The value of our investment in Beach Energy is worth over $1 billion at current market prices against book value of $493 million. We originated this investment in 2014 with the concept of creating a leading mid-cap exploration and production company. This concept, supported by Beach's strong operational capability as a disciplined and lowcost producer, has materialised though the Drillsearch merger and Lattice acquisitions.
Slide 30 – Ryan Stokes
Beach Energy Investment
FY18 was a significant year for Beach – completion of the Lattice acquisition, additional interests acquired in the Otway Basin, record production volume achieved, and a material increase in 2P reserves for the Beach and Lattice assets.
Production in FY18 was up 79 per cent to 19 million Boe, revenue was up 93 per cent to $1.25 billion, and realised oil and gas prices were up 36 per cent and 8 per cent, respectively. Underlying net profit after tax increased by 86 per cent to $302 million.
Net operating cash flow of $663 million was driven by the record production levels and higher commodity prices, resulting in net debt reductions ahead of target with gearing now at 26 per cent.
SGH's underwrite of the Beach equity raising and increase in the ownership interest to 25.6 per cent captured value for SGH shareholders.
Looking ahead, Beach has the reserves and exploration upside to continue delivering production growth and strong cash flow for many years. This is part of a multi-year capital program to grow production to more than 30 Mmboe by FY21.
Slide 32 – Ryan Stokes
Seven West Media Highlights
The Media segment contributed EBIT of $73 million in FY18, up 4 per cent on the prior year. This includes $14 million in distributions from the Group's investment in an unlisted offshore media fund.
Seven West Media's FY18 EBIT of $236 million was at the upper end of its guidance range of $220 to $240 million. It has continued its television ratings dominance while also delivering cost and debt reductions ahead of guidance. The total cost reduction program is on target to deliver $125 million in savings.
Looking ahead, Seven West Media expects FY19 underlying EBIT to be up 5 to 10 per cent, reduction in net debt below $530 million and leverage to drop below 2x. Efforts are continuing to deliver and identify new cost savings, targeting a further $10 to $20 million in net group savings including cricket.
Slide 34 – Ryan Stokes
Outlook: Key Takeaways and Questions
All of the Group's businesses are performing and are well positioned to execute their respective strategies to deliver results. The success that we see today is made possible by the timely decisions that we have made in prior years to rationalise costs, install the right management teams, and position the Group to capture opportunities in the market.
WesTrac continues to perform, delivering record parts volumes and capturing the maintenance opportunities continually being created by the strong mining production cycle, as activity levels in mining and construction remain buoyant.

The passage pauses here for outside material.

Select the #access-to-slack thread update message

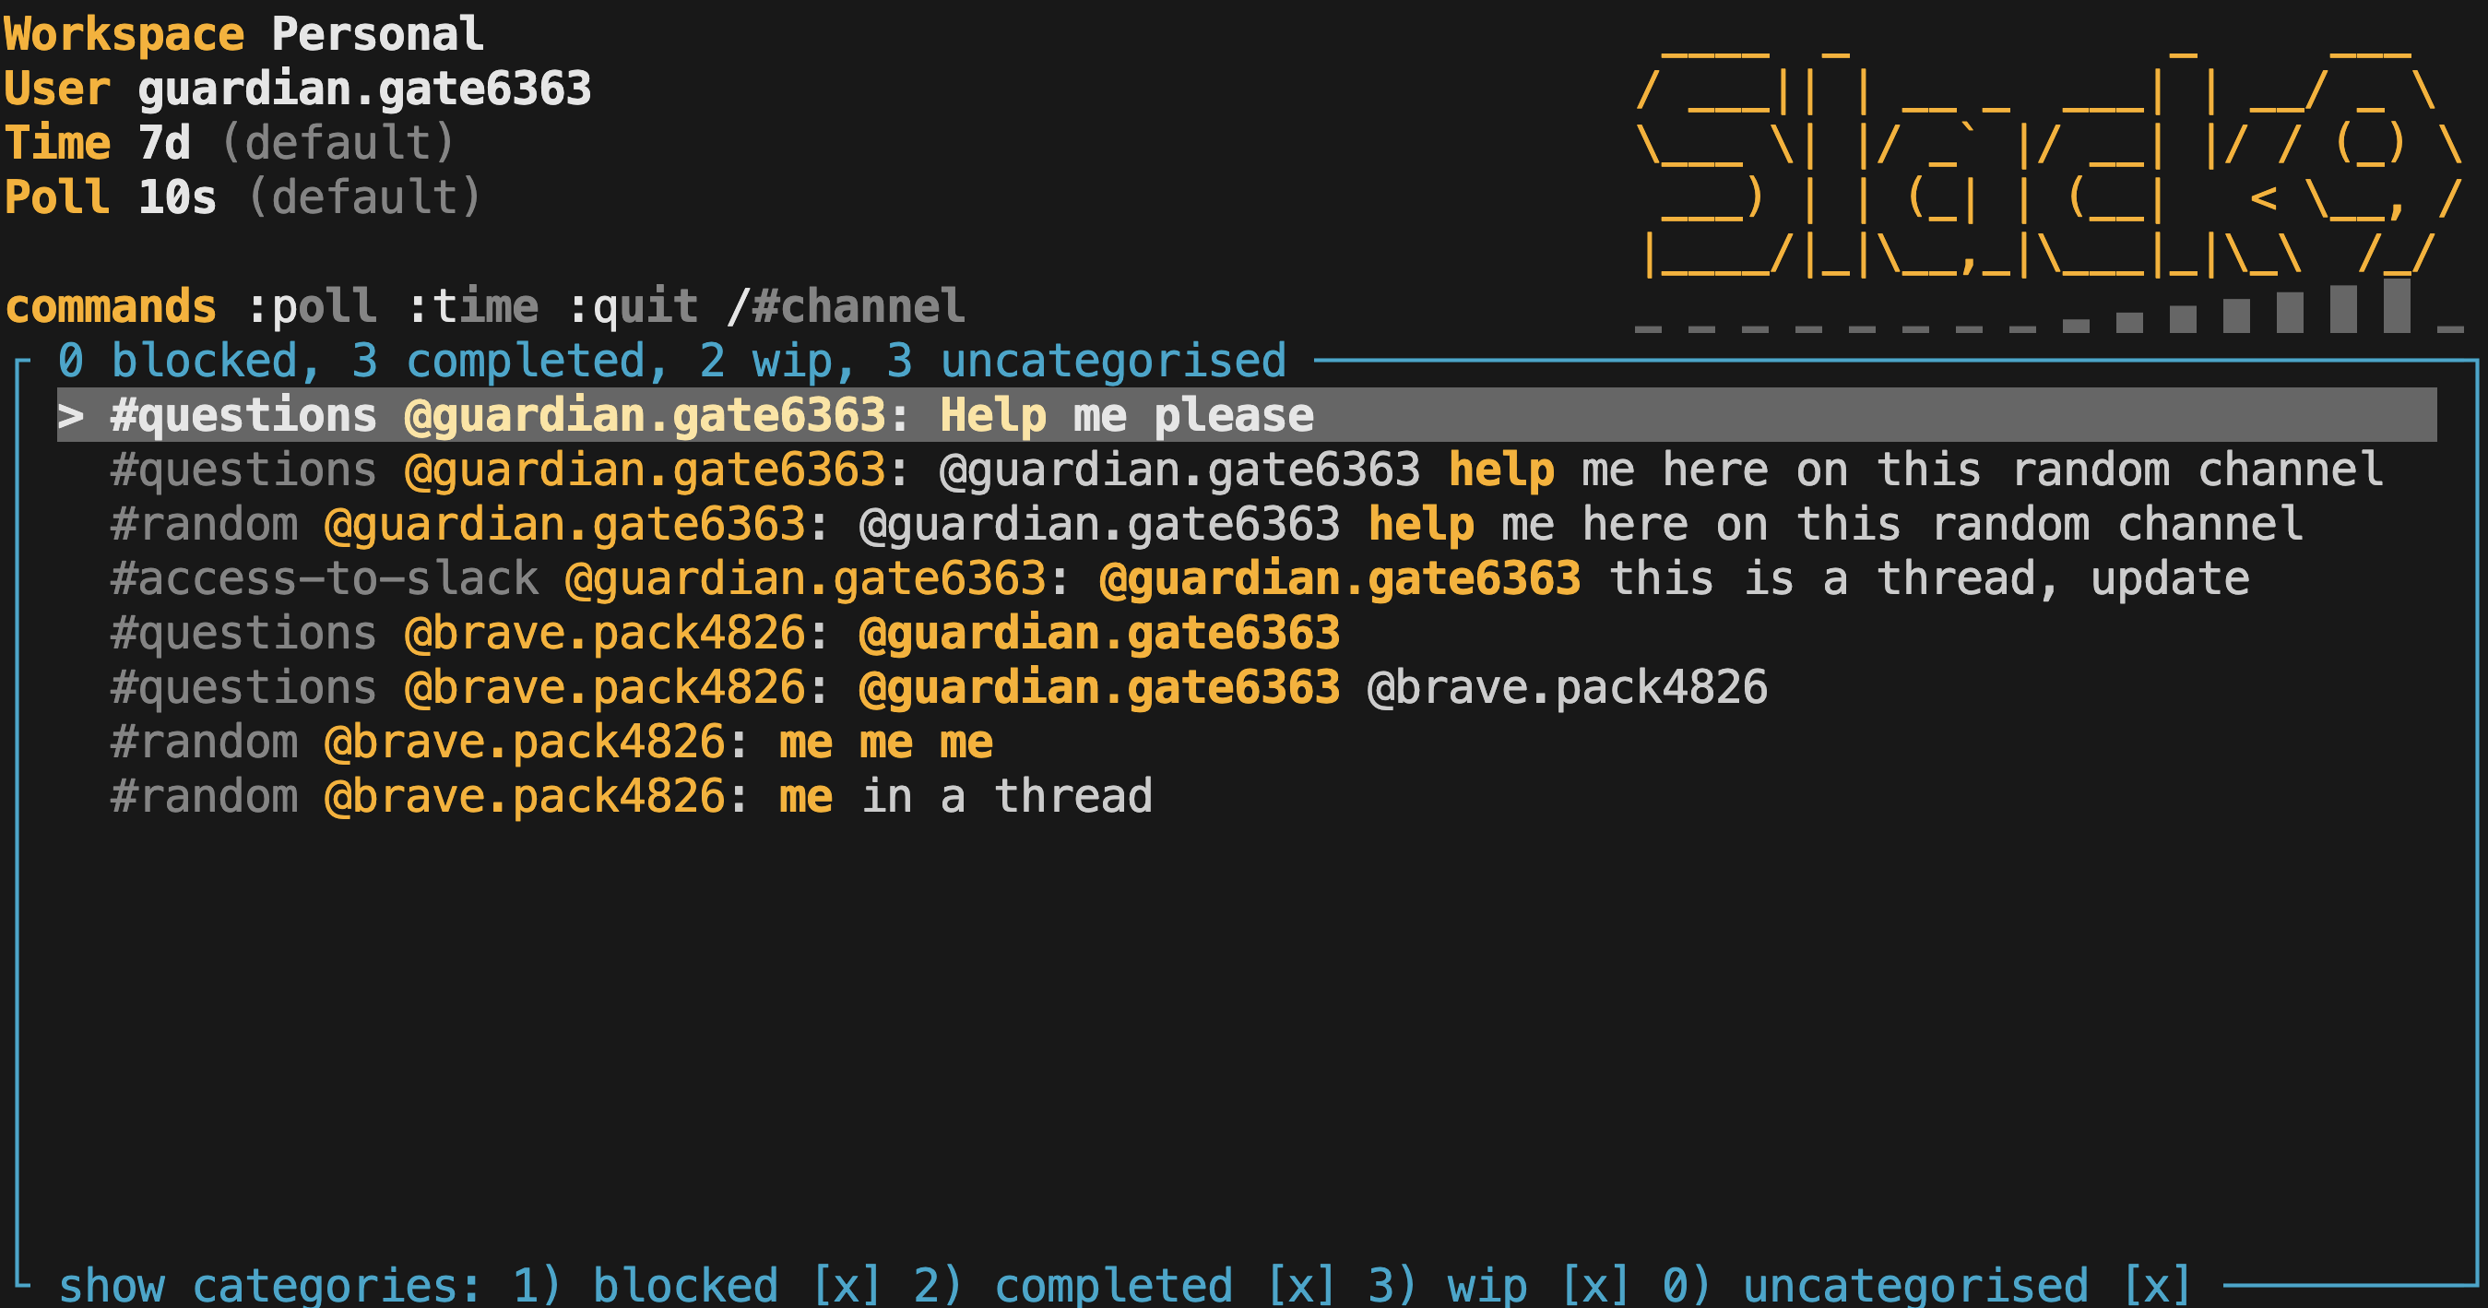coord(1159,578)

Coates Hire is positioned well to capture new revenue opportunities as the level of infrastructure activity strengthens and win market share. Management has an ongoing focus on further improving utilisation and extracting efficiency gains.
In both WesTrac and Coates we are investing in inventory and fleet to capture the market opportunities that we see ahead.
Our investment in Beach is benefitting from strong energy prices and a capable management team that is delivering production and reserves growth along with substantial efficiency across a multi-basin portfolio.
We are also excited by the opportunities that Crux brings as it progresses along its work plan towards FEED.
At Seven West Media, 5 to 10 per cent growth in underlying EBIT is expected through growth in the TV advertising market, digital revenue streams, and the ongoing focus on cost and debt reduction.
On this basis, we expect the Group's FY19 underlying EBIT to be approximately 25 per cent above FY18 on a continuing operations basis.
Thank you. We would be pleased to take your questions at this time.